I also teach over 100 students: three classes of Regents-aligned English and one class of AP Language and Composition. What that means is that from the moment I get to school at around 8 am until I leave around 5 pm, I am on. It makes writing hard. I have to make time for it. I wake up at 5 am everyday to read. I read on the subway. I spent three years teaching as an adjunct for CUNY and left that job four years ago. I had more time to write as an adjunct, but had no stability (sending love and solidarity to all adjuncts). Now, I have some stability but have to scratch and claw for time to write. It’s difficult. I come home and feel like my skin has been vacuum-sealed to my cheekbones from the inside. There’s love for the work. So much love, truly. But work is work. Collectively, we don’t speak about that enough. It feels like we can’t love our jobs and critique them at the same time. But we must. Our society is hollowing each of us out, one by one.

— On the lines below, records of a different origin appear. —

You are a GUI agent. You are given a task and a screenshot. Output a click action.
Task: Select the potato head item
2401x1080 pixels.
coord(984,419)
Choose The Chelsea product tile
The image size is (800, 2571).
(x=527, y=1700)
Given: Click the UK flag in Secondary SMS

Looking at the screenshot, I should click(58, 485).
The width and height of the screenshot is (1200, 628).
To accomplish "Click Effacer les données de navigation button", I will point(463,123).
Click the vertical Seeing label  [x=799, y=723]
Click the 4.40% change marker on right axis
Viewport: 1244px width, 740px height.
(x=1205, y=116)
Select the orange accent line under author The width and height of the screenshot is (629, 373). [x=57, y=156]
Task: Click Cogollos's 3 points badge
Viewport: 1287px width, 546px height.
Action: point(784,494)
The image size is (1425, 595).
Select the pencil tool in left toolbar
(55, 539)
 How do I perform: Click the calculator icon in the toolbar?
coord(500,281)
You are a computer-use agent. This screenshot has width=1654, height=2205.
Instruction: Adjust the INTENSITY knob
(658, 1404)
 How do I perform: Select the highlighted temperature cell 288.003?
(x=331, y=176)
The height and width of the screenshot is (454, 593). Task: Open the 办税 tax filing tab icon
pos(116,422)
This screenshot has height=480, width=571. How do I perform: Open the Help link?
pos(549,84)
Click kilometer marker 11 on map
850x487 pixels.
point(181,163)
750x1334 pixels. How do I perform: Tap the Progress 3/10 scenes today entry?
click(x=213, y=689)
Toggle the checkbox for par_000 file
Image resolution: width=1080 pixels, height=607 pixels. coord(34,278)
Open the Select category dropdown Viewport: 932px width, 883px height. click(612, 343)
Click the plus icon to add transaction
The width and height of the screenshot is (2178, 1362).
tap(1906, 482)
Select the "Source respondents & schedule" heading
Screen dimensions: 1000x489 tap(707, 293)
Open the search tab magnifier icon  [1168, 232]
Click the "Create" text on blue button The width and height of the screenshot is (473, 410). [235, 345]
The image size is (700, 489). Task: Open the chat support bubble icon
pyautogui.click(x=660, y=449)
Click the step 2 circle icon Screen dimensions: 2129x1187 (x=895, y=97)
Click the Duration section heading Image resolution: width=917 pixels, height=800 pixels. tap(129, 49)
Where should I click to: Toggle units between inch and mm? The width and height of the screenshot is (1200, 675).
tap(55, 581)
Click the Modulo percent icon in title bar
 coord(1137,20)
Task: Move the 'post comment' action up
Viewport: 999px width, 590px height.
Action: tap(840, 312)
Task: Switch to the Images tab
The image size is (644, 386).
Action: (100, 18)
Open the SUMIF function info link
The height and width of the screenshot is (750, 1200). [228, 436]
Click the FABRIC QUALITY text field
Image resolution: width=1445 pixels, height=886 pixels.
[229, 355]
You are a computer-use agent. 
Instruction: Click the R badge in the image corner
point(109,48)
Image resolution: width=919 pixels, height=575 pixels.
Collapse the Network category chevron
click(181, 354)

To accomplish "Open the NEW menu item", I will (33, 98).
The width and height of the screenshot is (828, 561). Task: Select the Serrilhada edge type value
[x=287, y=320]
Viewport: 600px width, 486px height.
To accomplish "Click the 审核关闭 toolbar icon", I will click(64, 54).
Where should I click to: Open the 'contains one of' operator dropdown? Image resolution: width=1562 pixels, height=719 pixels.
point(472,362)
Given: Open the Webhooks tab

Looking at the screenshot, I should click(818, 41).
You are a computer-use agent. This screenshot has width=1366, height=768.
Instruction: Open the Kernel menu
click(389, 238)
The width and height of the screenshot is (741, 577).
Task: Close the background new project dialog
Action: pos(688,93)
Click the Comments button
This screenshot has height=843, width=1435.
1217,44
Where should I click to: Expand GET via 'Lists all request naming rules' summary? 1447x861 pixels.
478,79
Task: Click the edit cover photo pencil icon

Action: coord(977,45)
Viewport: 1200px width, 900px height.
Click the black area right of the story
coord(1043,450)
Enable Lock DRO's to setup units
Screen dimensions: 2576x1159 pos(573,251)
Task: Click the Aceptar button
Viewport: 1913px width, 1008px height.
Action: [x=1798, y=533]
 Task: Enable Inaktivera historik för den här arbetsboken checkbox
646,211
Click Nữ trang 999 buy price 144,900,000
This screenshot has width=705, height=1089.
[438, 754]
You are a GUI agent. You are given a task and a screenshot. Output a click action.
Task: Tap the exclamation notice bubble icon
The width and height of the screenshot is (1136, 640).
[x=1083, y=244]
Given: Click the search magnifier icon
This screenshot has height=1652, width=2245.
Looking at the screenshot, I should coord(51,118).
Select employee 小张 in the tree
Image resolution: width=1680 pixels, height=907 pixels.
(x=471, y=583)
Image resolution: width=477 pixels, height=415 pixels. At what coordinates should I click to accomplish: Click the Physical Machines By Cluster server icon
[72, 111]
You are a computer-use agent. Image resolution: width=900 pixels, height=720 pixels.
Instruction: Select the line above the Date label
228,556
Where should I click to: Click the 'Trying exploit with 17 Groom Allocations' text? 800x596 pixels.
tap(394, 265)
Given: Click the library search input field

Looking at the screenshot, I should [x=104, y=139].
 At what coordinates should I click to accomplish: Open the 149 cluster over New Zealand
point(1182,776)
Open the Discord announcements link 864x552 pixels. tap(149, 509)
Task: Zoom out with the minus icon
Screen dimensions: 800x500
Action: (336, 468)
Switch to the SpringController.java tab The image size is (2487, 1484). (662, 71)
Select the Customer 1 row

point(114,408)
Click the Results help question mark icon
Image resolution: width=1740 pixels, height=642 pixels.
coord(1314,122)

I don’t know how much of my work informs my writing. I actually feel a little uneasy when I read essays or poems that begin with some moment in the classroom. I am guilty of this. But this is because I have grown to believe there is something sacred about the classroom. So much of the world stifles imagination. I remember when teachers were allowed to carry guns in Florida. I wasn’t expecting to get so emotional. But I was angry, so angry. Allowing teachers to carry guns meant that the world had forced its way into the classroom’s sacred space. The beauty of the classroom is that it can be a space of true imagination. It can be a space to dictate the way in which, collectively, you would like to re-imagine the world before you leave the classroom and enter the world again. But the more the world enters the classroom without asking—whether through arming teachers or pushing for more standardization or enacting the myriad school shooting drills we go through each year—the less permission we have, collectively, to imagine. The more imagination feels blunted by the world.
All that to say: I don’t think about writing often at my day job. But I think the same things that influence my writing—permission, wonder, astonishment—influence my pedagogy. I love teaching at the high school level because I love how often I am surprised by my students. And I love being a kid. Adulthood is a mess. It’s a mess of paperwork and drudgery and bills and so much else. I spend most of my day at work trying really hard to be as much of a kid as I can be. Which means I try to be patient, perpetually astonished, forever open to surprise. It doesn’t make the work any less hard, but it makes it more meaningful to me, and, I hope, to those I work among. It reminds me that there is something worth living for, some kind of light within each of us that is often dimmed by the world but maybe can be turned on again.